**PROBLEM DESCRIPTION**
There are pictures in the records below; leave them out and set down exactly the lines from the one holding "Mentions Légales (767, 1076)" through the one holding "Via Francigena: il".

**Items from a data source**
═══
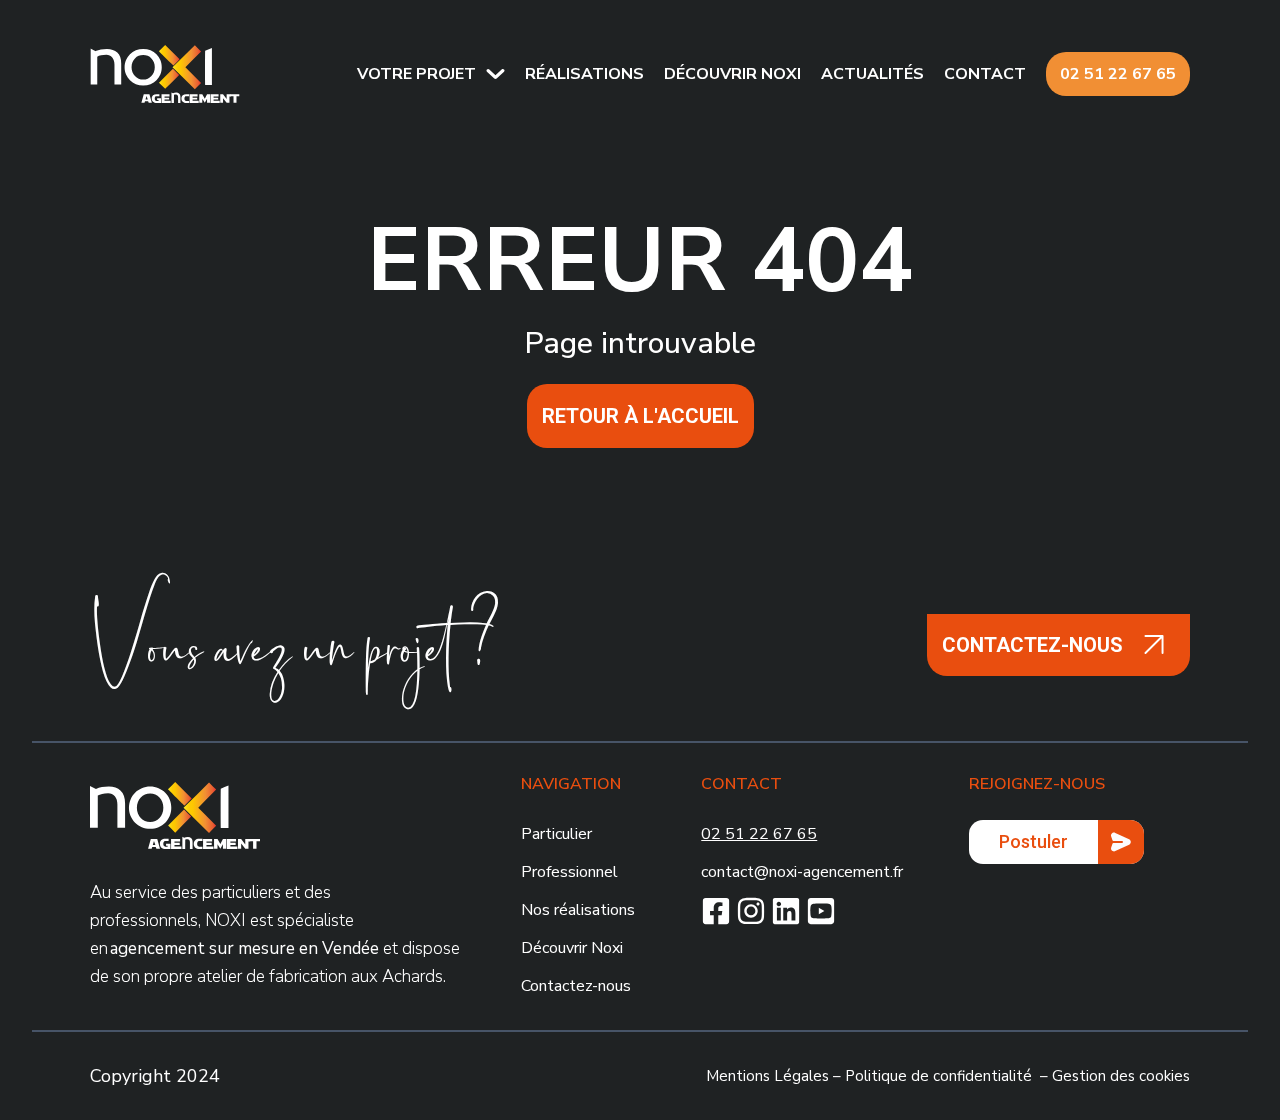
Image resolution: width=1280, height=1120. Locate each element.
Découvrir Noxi (572, 948)
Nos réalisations (578, 910)
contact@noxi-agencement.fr (802, 872)
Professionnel (569, 872)
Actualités (872, 74)
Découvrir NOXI (732, 74)
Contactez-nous (576, 986)
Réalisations (584, 74)
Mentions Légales (767, 1076)
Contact (985, 74)
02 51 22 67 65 (1118, 74)
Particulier (556, 834)
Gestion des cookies (1121, 1076)
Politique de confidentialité (938, 1076)
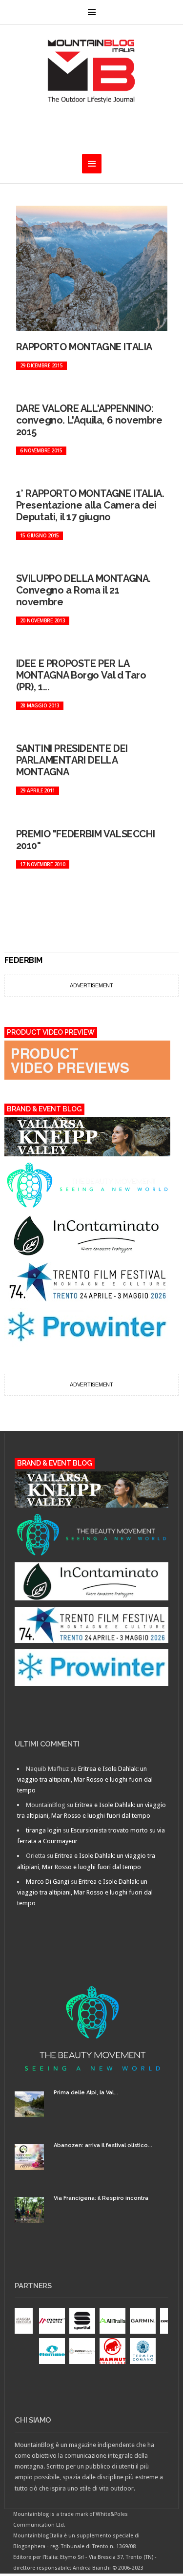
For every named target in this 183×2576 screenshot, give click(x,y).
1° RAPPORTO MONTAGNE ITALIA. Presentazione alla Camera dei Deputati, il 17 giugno (90, 505)
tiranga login (43, 1830)
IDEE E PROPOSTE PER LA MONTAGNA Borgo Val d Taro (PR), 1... (81, 675)
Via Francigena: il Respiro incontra (101, 2198)
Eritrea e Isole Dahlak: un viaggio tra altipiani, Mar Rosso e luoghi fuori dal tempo (85, 1779)
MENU (92, 12)
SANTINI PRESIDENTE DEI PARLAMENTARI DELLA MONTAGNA (72, 760)
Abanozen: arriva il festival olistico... (103, 2145)
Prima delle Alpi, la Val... (86, 2092)
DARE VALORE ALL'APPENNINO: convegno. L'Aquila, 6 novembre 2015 (89, 420)
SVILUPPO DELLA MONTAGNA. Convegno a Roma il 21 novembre (83, 590)
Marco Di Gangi (47, 1881)
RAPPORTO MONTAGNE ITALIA (84, 347)
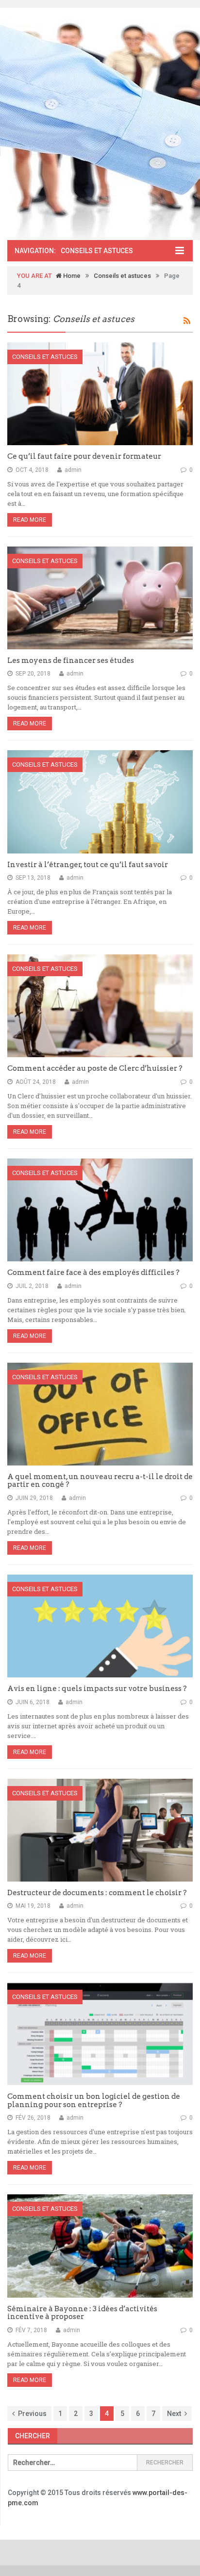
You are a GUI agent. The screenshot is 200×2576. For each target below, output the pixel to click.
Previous (32, 2413)
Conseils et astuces (122, 275)
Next (174, 2413)
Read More (29, 519)
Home (71, 275)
═══
**ANSWER AREA**
Mentions Légales (767, 1076)
Contact (985, 74)
02 51 22 67 65 (1118, 74)
Particulier (556, 834)
Gestion des cookies (1121, 1076)
Politique de confidentialité (938, 1076)
For every named target in this 183×2576 screenshot, give click(x,y).
1° RAPPORTO MONTAGNE ITALIA. Presentazione alla Camera dei Deputati, il 17 giugno (90, 505)
tiranga login (43, 1830)
IDEE E PROPOSTE PER LA MONTAGNA Borgo Val d Taro (PR), 1... (81, 675)
Via Francigena: il Respiro incontra (101, 2198)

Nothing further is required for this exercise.